● **Consigne 1**:
Répondez aux questions suivantes d'après l'extrait choisi :
(a) Quel âge a la jeune femme citée en exemple ?
(b) En quelle année le Burundi a-t-il introduit le vaccin contre le HPV ?
(c) Jusqu'à quelle proportion des cas de ce cancer le vaccin permettrait-il de prévenir ?
● **Consigne 2**: Relevez tous les nombres écrits en chiffres dans l'extrait choisi, chacun une seule fois, dans leur ordre d'apparition.
● **Consigne 3**: Reproduisez le passage de l'extrait choisi qui commence par « Un exemple est » et se poursuit jusqu'à « commencé très tôt. ».

● **Extrait choisi**:
========================================================================

Un exemple est celui d’une jeune femme de 21 ans, qui avait eu ses premiers rapports sexuels avant 15 ans et s’était mariée très jeune. Elle présentait déjà des lésions précancéreuses de haut grade, signe que la maladie avait commencé très tôt.

Le Burundi avait introduit le vaccin contre le HPV en 2016 avant d’interrompre sa mise en œuvre. Quelle est l’efficacité de ce vaccin ?

La vaccination contre le HPV est l’un des moyens les plus efficaces pour prévenir ce cancer. Ce vaccin est destiné principalement aux jeunes filles avant le début de leur vie sexuelle, généralement autour de 15 ans, car il est plus efficace avant toute exposition au virus. Il permettrait de prévenir jusqu’à 80 % des cas de ce cancer. C’est une forme de prévention primaire, considérée comme le pilier central dans la lutte contre le cancer du col de l’utérus dans le monde.

========================================================================

● **Données fournies**:
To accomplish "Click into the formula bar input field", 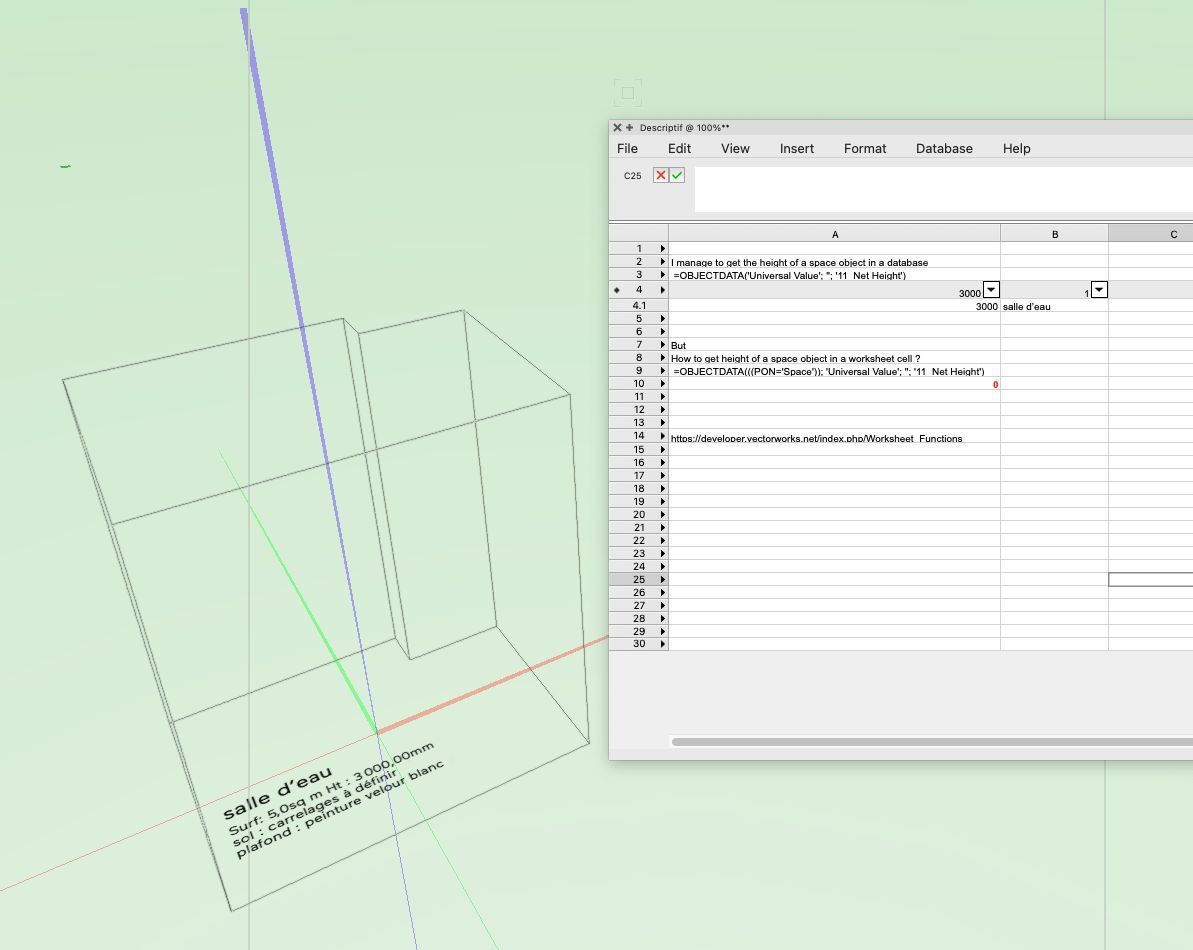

========================================================================

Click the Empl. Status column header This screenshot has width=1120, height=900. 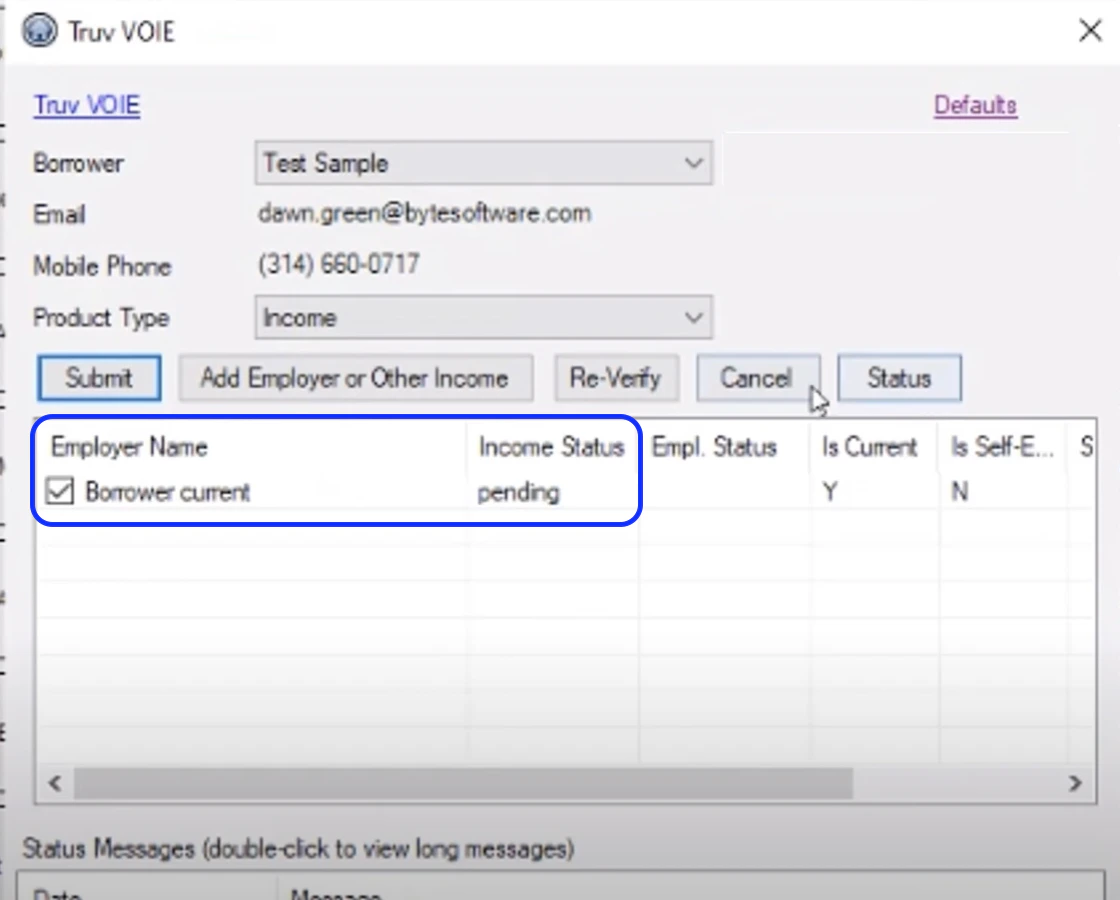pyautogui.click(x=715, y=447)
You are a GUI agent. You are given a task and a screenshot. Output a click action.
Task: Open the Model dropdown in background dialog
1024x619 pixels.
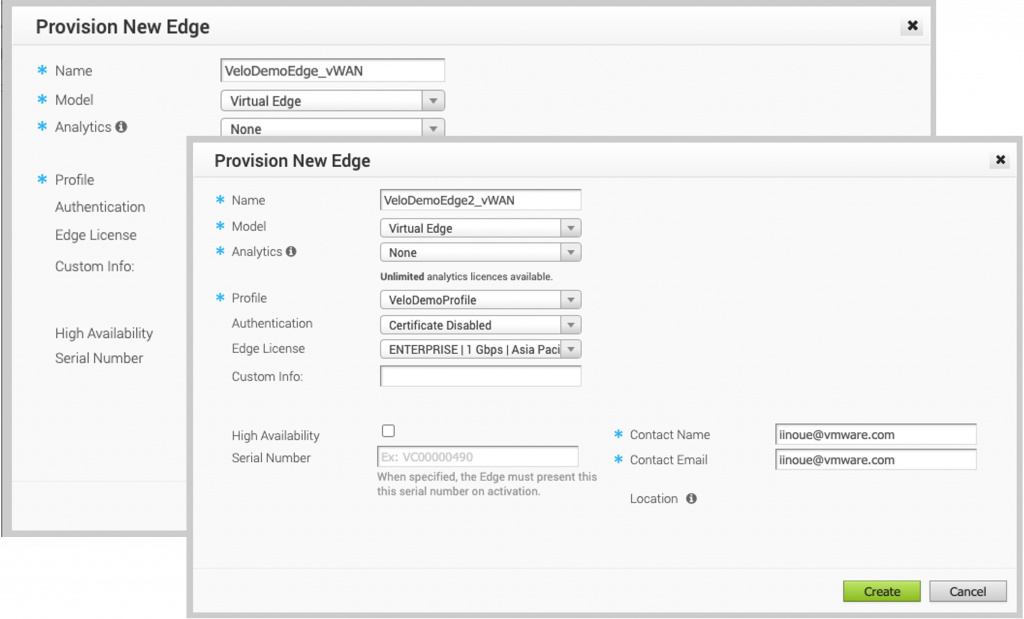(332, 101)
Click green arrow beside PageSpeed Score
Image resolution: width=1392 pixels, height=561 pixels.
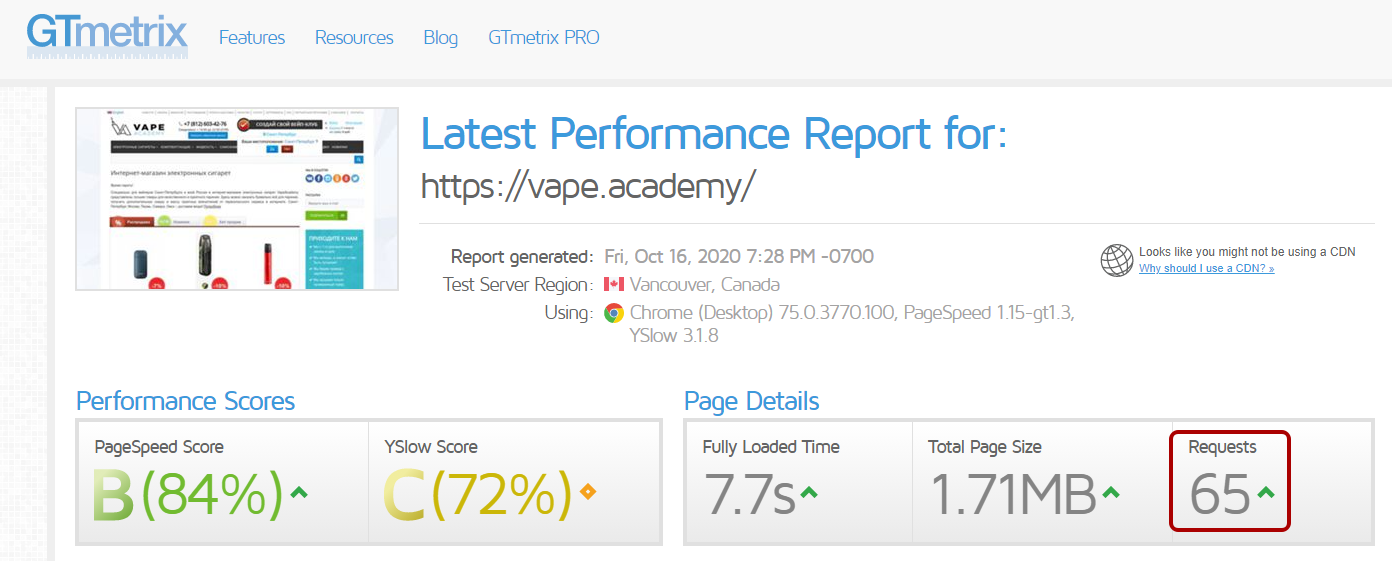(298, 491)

========================================================================

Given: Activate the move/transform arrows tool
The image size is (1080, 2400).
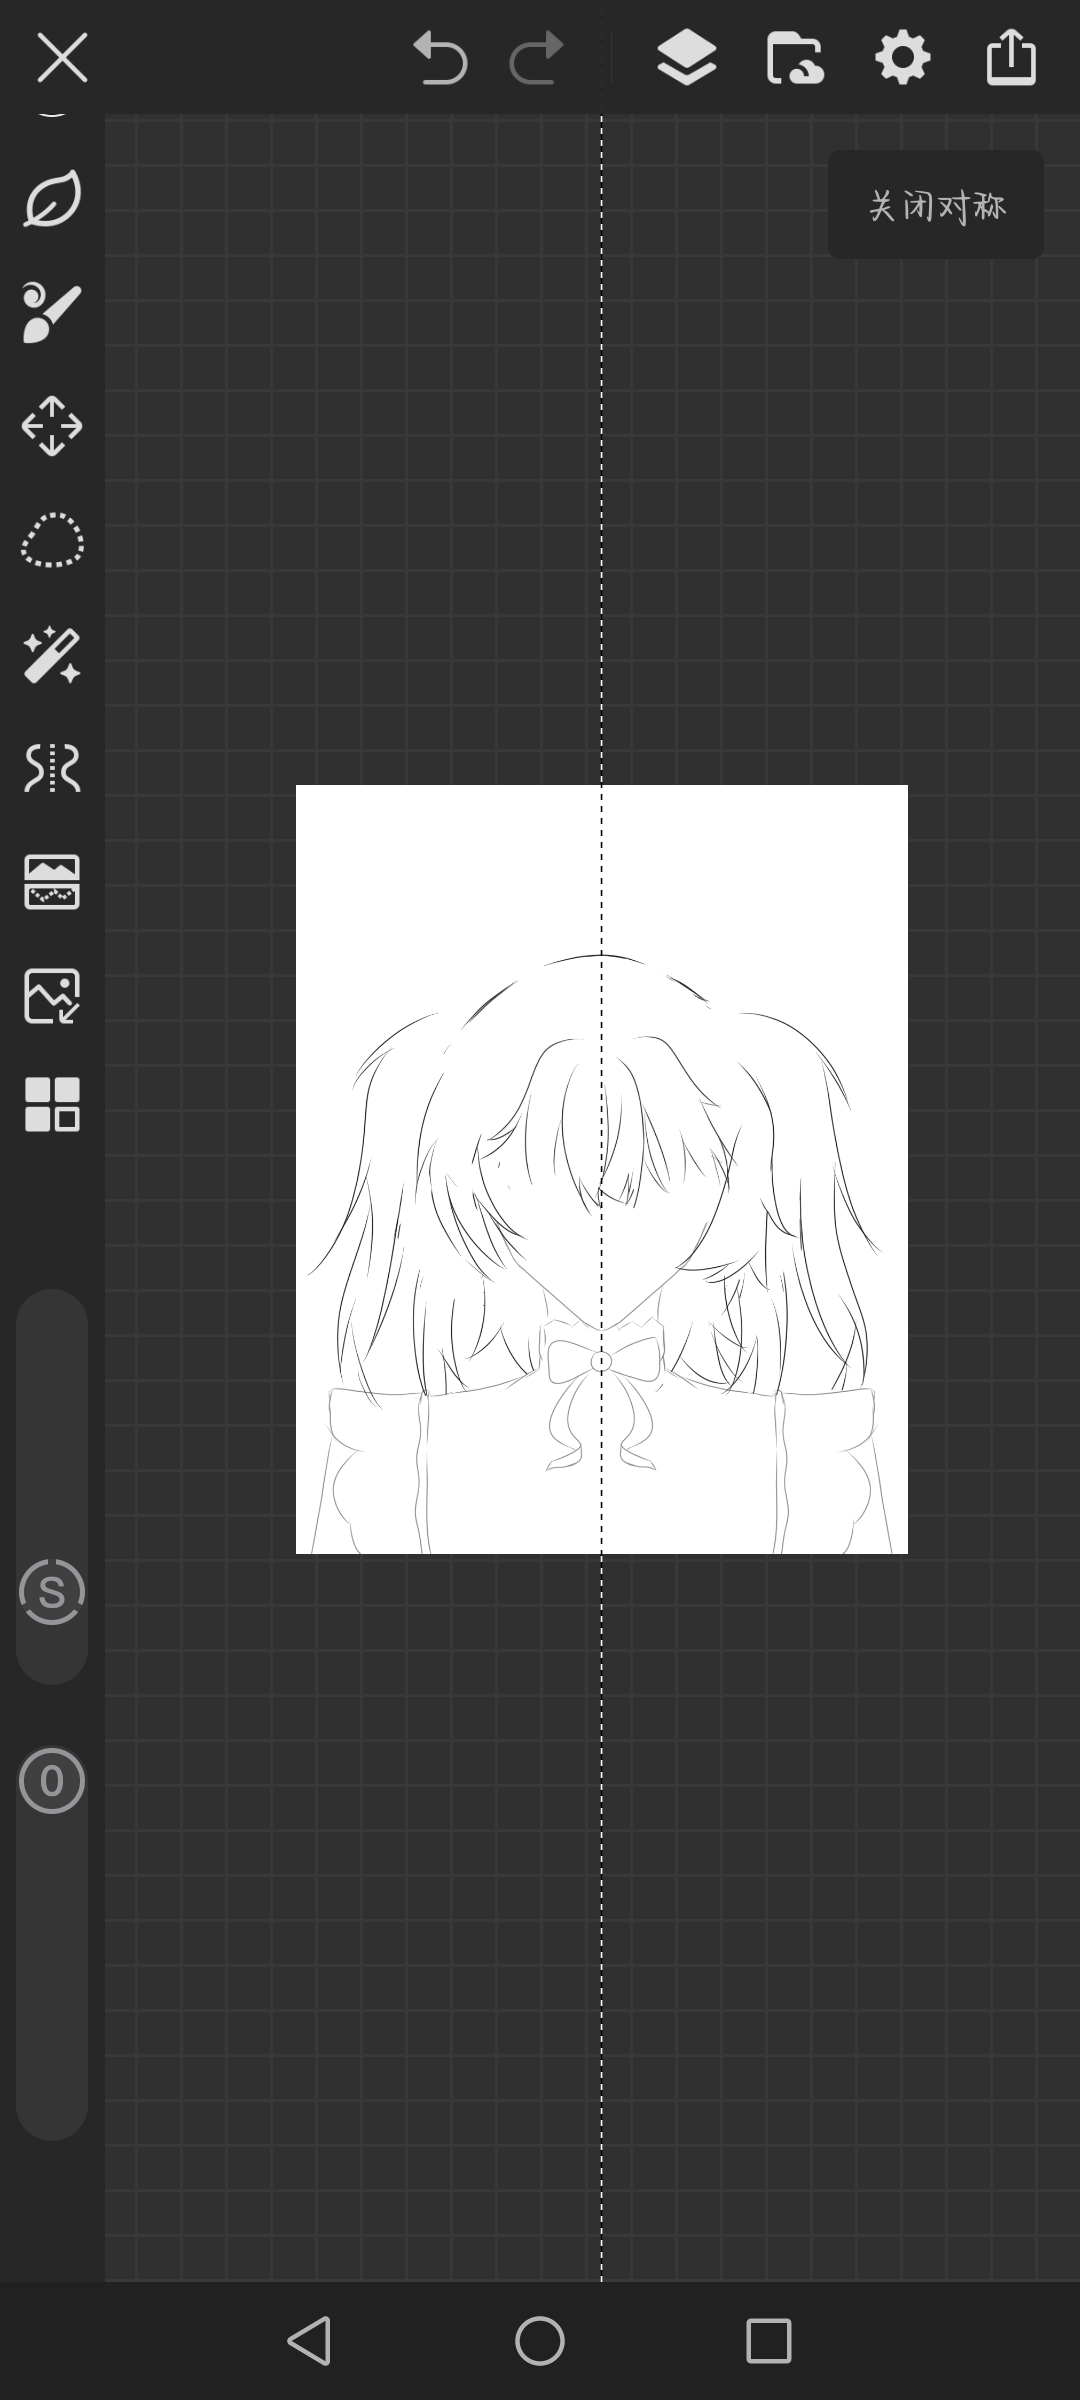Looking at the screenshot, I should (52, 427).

========================================================================

● **Réponse 1**:
(a) Elle a 21 ans.
(b) Il l'a introduit en 2016.
(c) Il permettrait de prévenir jusqu'à 80 % des cas.

● **Réponse 2**: 21, 15, 2016, 80

● **Réponse 3**:
Un exemple est celui d’une jeune femme de 21 ans, qui avait eu ses premiers rapports sexuels avant 15 ans et s’était mariée très jeune. Elle présentait déjà des lésions précancéreuses de haut grade, signe que la maladie avait commencé très tôt.